Ghloading952

Hohmann transfers are not just for Earth orbiting spacecraft - they can also be used for interplanetary transfers. Calculating an interplanetary Hohmann transfer is very similar to calculating a Hohmann transfer for an Earth orbiting spacecraft. Hohmann transfer is commonly used to move a satellite/spacecraft from an inner (lower) circular orbit into an outer (higher) circular orbit using an elliptic transfer orbit, AKA the Hohmann transfer orbit. The geometry dictates that the Hohmann transfer orbit velocity at periapsis is in the same direction as the departure body velocity, and they are at the same radius from the Sun. So the velocity change from the departure circular orbit to the Hohmann transfer orbit is just the difference (this will be squared later, so the sign doesn't matter). The Hohmann transfer orbit is the most propellant-saving transfer orbit to Mars. When using this kind of transfer, the rover/rocket/etc. Starts from Earth when Earth and Mars are in conjunction. But now, in 2020, many Mars missions will be launched, but Earth and Mars are in opposition.

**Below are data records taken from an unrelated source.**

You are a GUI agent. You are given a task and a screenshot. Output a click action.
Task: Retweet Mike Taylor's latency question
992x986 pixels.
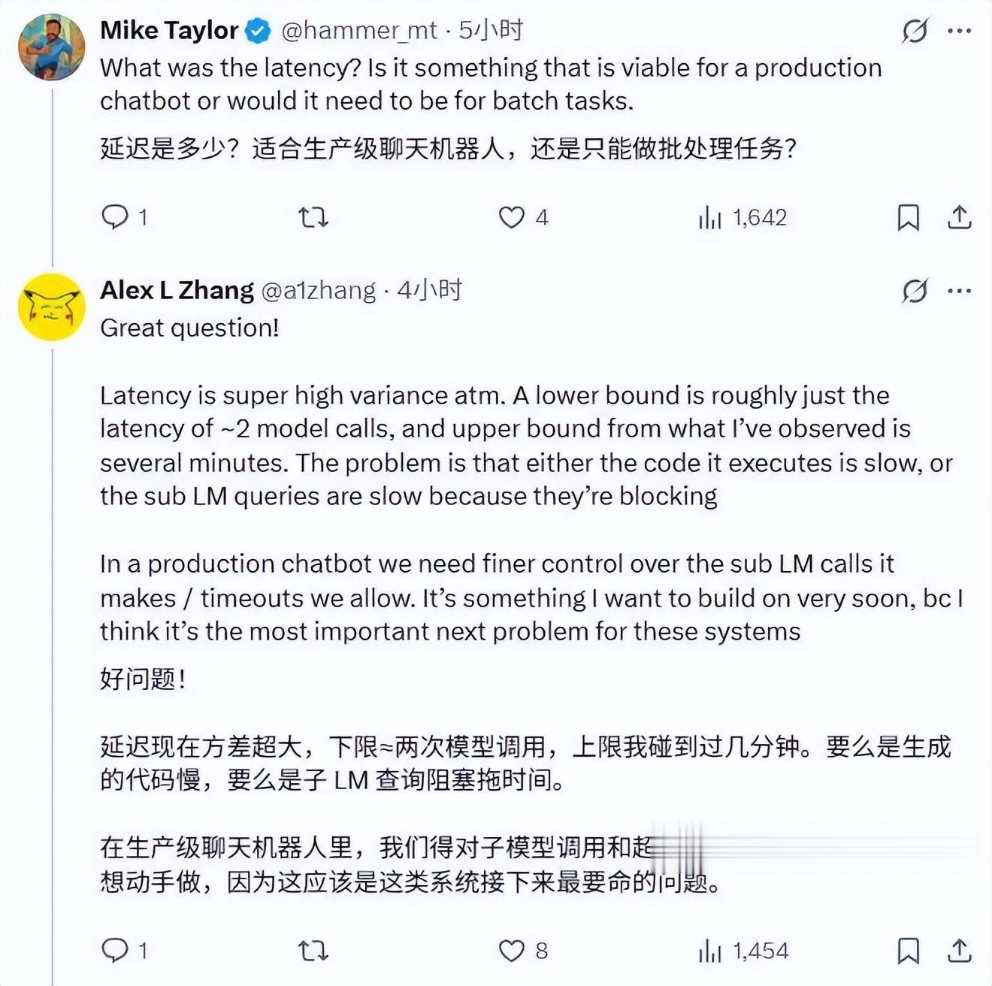point(313,217)
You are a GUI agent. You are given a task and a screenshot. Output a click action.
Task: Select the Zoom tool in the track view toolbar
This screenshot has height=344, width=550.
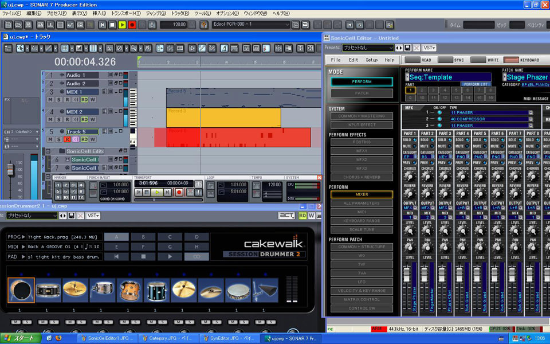click(133, 49)
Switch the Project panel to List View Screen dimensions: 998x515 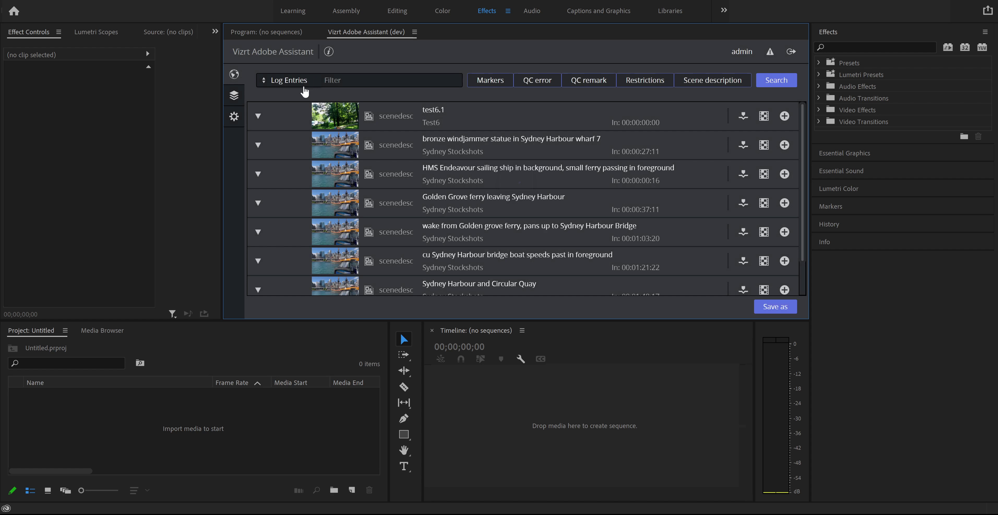pos(30,490)
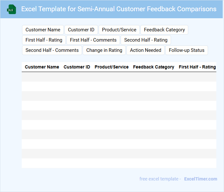The width and height of the screenshot is (224, 192).
Task: Select the Action Needed tag
Action: 146,50
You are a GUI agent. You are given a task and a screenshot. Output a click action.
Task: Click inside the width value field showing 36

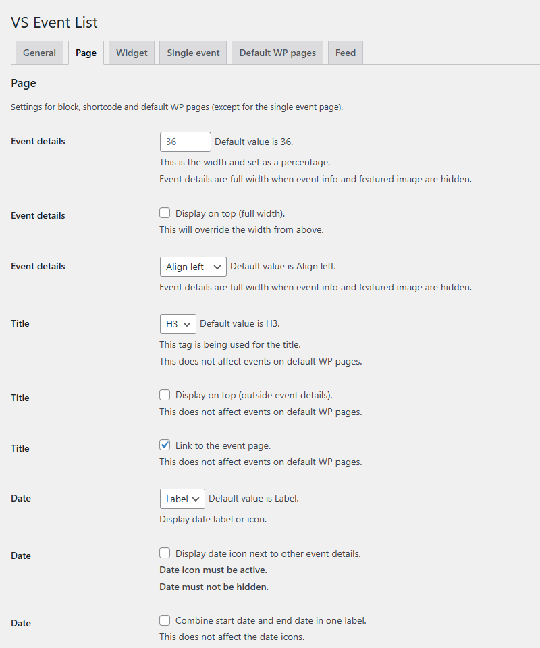tap(185, 141)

Above is a Hohmann transfer orbit from Earth to Mars. At perihelion (the orbit's closest point to the sun), the Hohmann orbit differ's from earth's orbit by about 3 kilometers/second. At aphelion (the orbit's farthest point from the sun), the Hohmann orbit differs from Mars orbit by about 2.5 kilometers/second.

-

We zoom in on this Hohmann orbit.

-

At a different scale, the path is well approximated by a hyperbola with regard to earth. The 3 km/s difference between the sun centered Hohmann ellipse and earth's orbit is the hyperbolic excess velocity for this hyperbola. Hyperbolic excess velocity is also known as Vinfinity.

-
What is the speed of an object in a hyperbolic orbit?
-
A naive approach is to add earth's escape velocity to V_infinity.
This incorrect approach I call the Dr. Murphy Method.
-
The speed of an object in earth orbit can be determined by the
vis-viva equation:
v² = Gm(2/r - 1/a)
-
Where
v is velocity
G is the gravitational constant
m is earth's mass
r is the object's distance from earth's center.
a is the semi major axis of the orbit.
-
(The vis-viva equation works for elliptical orbits, as well as hyperbolic orbits).
-
The vis-viva equation can tell us the hyperbola's speed
in terms of escape velocity (v_esc) and hyperbolic excess velocity (v_inf)
-
v² = Gm(2/r - 1/a)
v² = 2Gm/r - Gm/a
Now v_esc = sqrt(2Gm/r)
And v_inf = sqrt(-Gm/a)
so
v² = v_esc² + v_inf²
-
Now the above looks a lot like the Pythagorean Theorem.
A memory device I use is to think of a hyperbola's velocity as
the hypotenuse of a right triangle with v_esc and v_inf as the legs:

Hohmann Transfer Orbit To Jupiter

-
Earth's escape velocity near the surface is about 11 km/s.

Hohmann Transfer Orbit Pdf

The v_inf for an insertion to a Mars Hohmann orbit is 3 km/s.
-
The Dr. Murphy Method would tell the needed delta V is (11 + 3) km/s or 14 km/s.
It is actually sqrt(11² + 3²) km/s.
sqrt(11² + 3²) km/s = sqrt(121 + 9) km/s = sqrt(130) km/s which is about 11.5 km/s.